Authors: Luke Boening, Github, ChatGPT and Claude Sonnet 4.5 • Last update: December 14, 2025 03:04:31 • 2 min read

Problem Solution

Products and Problems¶

Problem 1: Selective copying of files and folders¶

Problem Statement¶

Environment:

Production Server: Windows Server 2022 hosting millions of document files (TIFF images, PDFs, etc.)
Test Server: Windows Server 2022 requiring only a small subset (~hundreds) of documents for application testing
Document Management System: IIS-hosted application that retrieves documents by metadata (document type + keywords)
Database: Oracle database with complex relational structure mapping document metadata to physical file paths
Document Structure: One logical document may consist of multiple physical files (e.g., multi-page TIFFs stored as individual files)

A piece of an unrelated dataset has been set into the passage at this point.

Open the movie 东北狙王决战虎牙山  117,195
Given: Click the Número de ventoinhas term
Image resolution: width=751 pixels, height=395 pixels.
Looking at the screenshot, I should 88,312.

The Challenge: How to efficiently identify and synchronize only the specific files needed for test documents, when:

File paths are not directly known - they must be derived through complex SQL queries
One "document" maps to multiple physical files
The Oracle database schema requires joining multiple tables to resolve paths
Test server needs only 0.01% of production files but must mirror exact folder structure
Direct SMB/network access between servers may not be available
Manual copying is error-prone and doesn't scale

Solution Architecture¶

Three-Phase Approach:

Phase 1: Path Discovery (Database-Driven)¶

-- Query Oracle to identify file paths for specific documents
SELECT file_path, document_id, page_number
FROM document_files df
JOIN document_metadata dm ON df.document_id = dm.id
WHERE dm.document_type = 'Site Closure'
  AND dm.site_name = 'Test Site A'
  AND dm.status = 'ACTIVE'

Phase 2: Selective Collection¶

Export path list to JSON/CSV configuration file
PowerShell script reads configuration and builds directory structure
Compress only required files maintaining full folder hierarchy
Upload archive to Azure Blob Storage (intermediary)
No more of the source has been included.